RECORDS FOR PROCESSING.
::::

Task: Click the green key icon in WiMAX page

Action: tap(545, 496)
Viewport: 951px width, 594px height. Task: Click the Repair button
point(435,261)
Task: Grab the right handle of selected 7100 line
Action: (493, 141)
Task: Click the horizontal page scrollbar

::::

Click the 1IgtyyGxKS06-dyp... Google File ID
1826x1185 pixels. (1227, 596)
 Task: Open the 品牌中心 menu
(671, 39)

::::

WHAT TO DO.
Find where the line with "Viewport: 951px width, 594px" sits in the material above, then copy exactly from it through the line with "Task: Click the horizontal page scrollbar". Add no other line.

EXPECTED OUTPUT.
Viewport: 951px width, 594px height. Task: Click the Repair button
point(435,261)
Task: Grab the right handle of selected 7100 line
Action: (493, 141)
Task: Click the horizontal page scrollbar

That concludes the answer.